_Required action_
Once you find the line below that has "Task: Repost the 1611 Populist tweet", output it and every line after it exactly, stopping after the line that has "Click the Hilite", with no pictures.

_Supplied records_
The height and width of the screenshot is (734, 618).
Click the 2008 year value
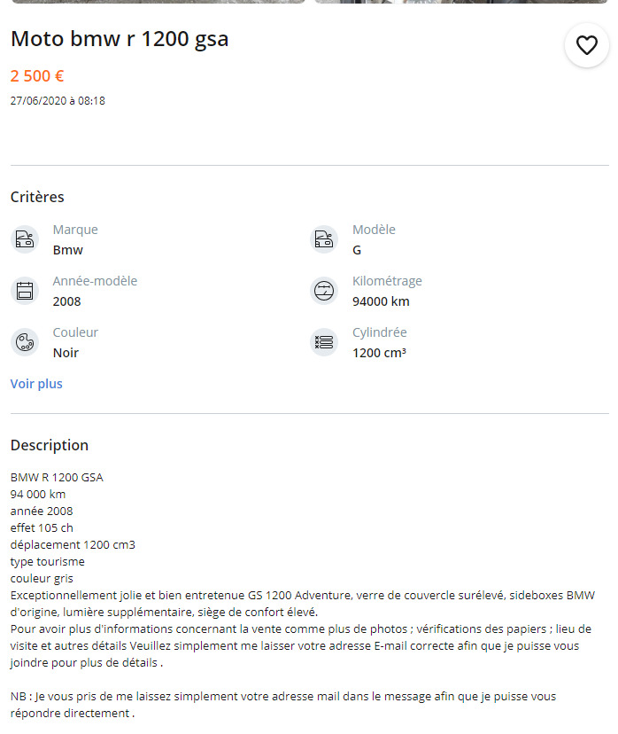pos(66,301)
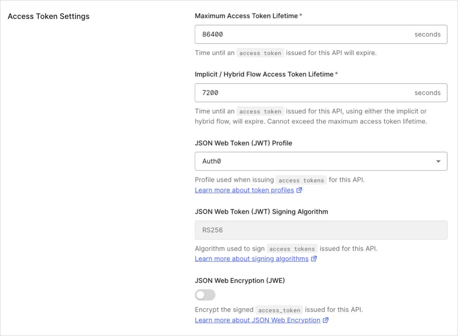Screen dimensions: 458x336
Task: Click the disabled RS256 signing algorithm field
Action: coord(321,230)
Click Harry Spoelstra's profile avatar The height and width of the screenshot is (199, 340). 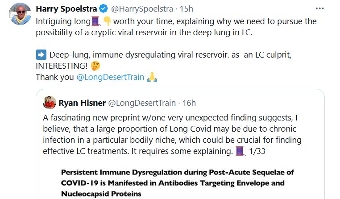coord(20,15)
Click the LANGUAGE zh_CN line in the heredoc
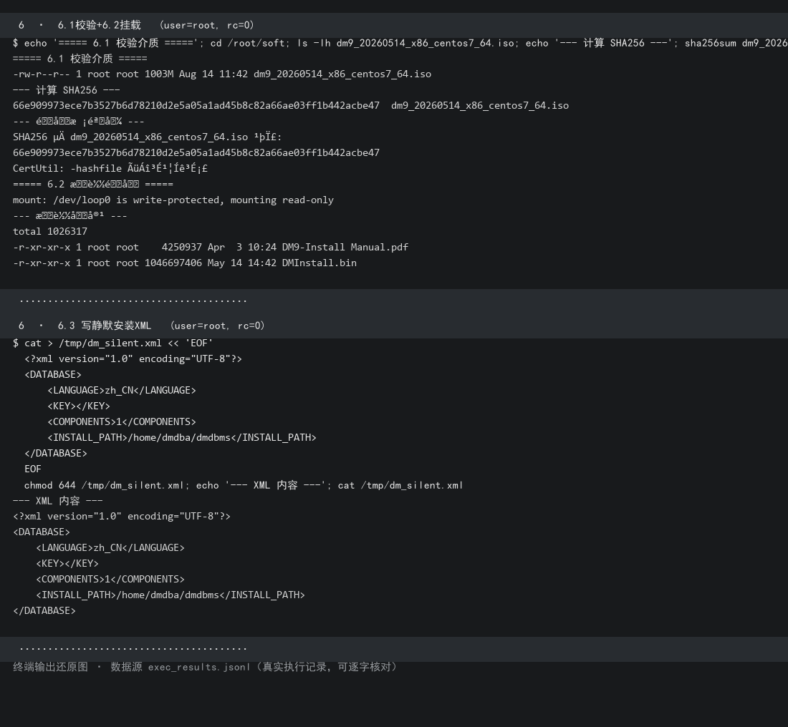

---

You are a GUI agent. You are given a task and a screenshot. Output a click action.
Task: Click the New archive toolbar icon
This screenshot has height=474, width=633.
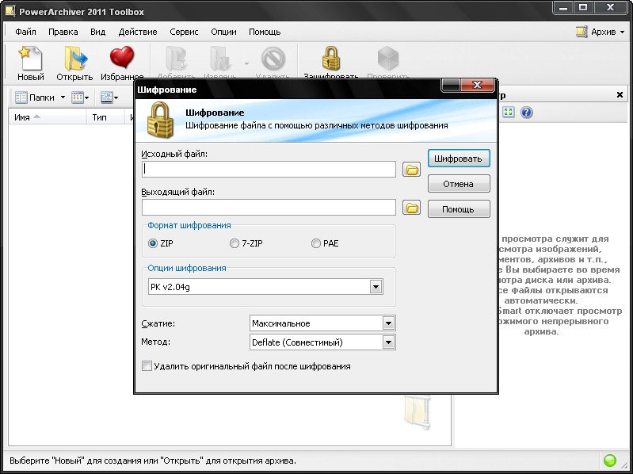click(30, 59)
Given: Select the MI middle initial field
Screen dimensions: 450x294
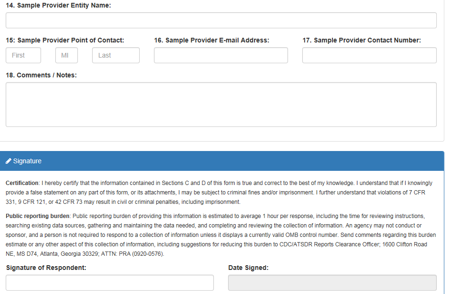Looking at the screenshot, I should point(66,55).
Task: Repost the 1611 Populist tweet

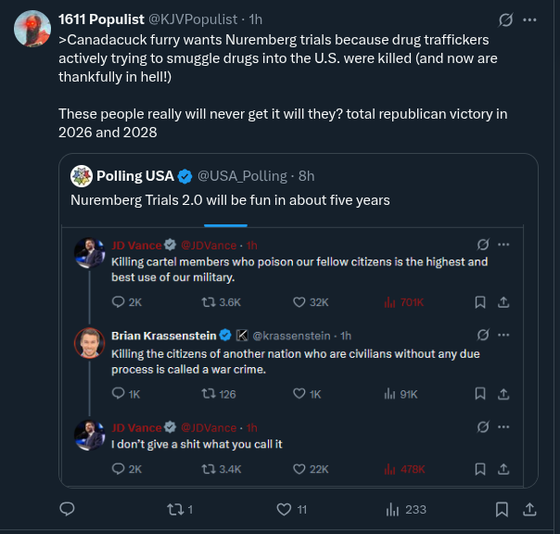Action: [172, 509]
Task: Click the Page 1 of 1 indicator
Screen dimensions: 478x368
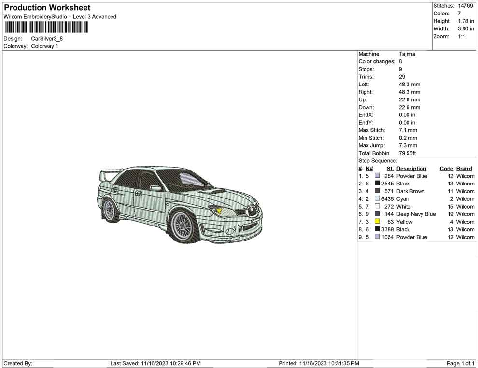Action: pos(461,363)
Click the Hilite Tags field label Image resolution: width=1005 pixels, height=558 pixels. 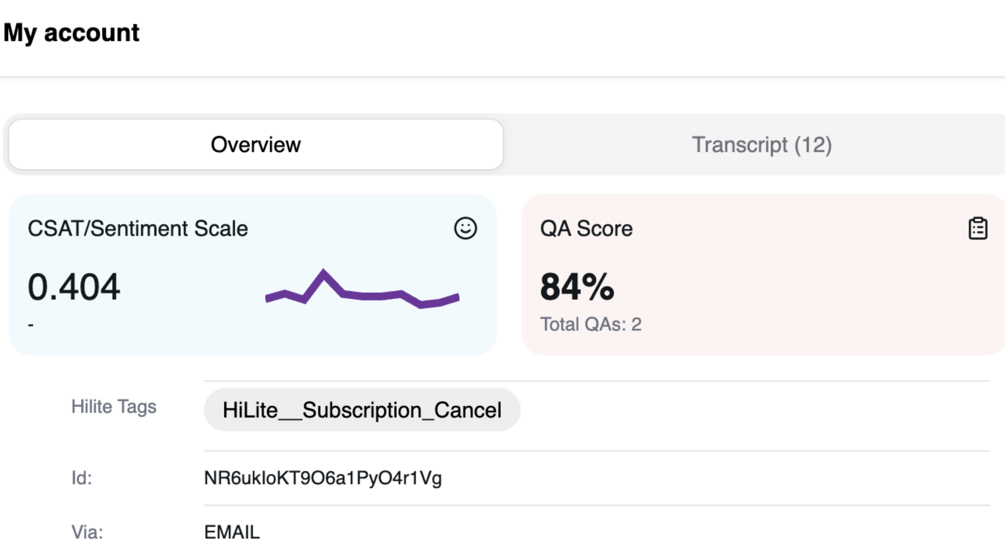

...

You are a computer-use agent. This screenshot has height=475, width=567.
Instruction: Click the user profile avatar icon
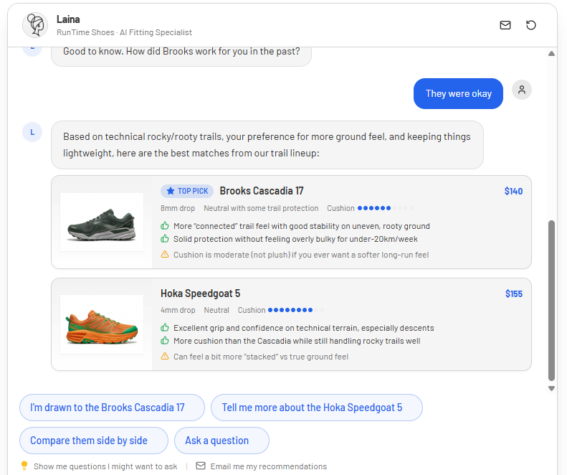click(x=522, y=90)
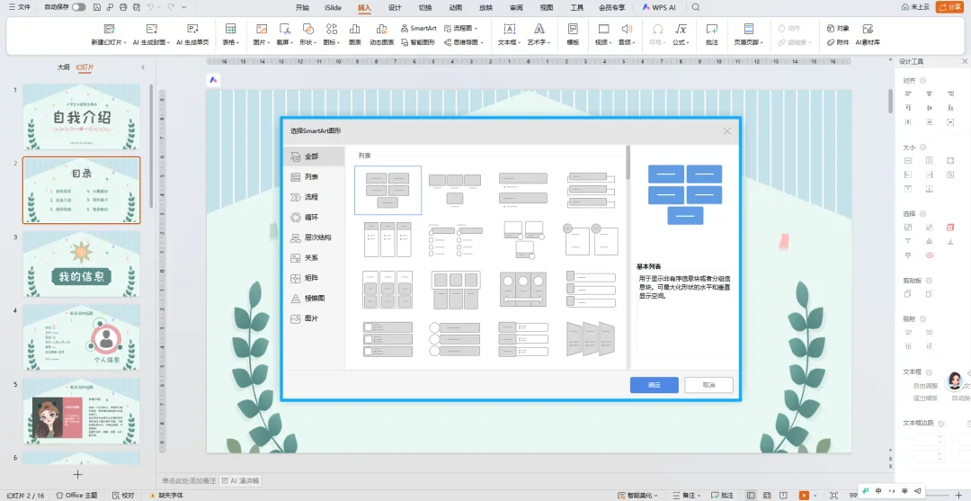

_Answer space_
Task: Repost the 1611 Populist tweet

Action: [172, 509]
Task: Click the Page 1 of 1 indicator
Screen dimensions: 478x368
Action: pos(461,363)
Click the Hilite Tags field label Image resolution: width=1005 pixels, height=558 pixels. 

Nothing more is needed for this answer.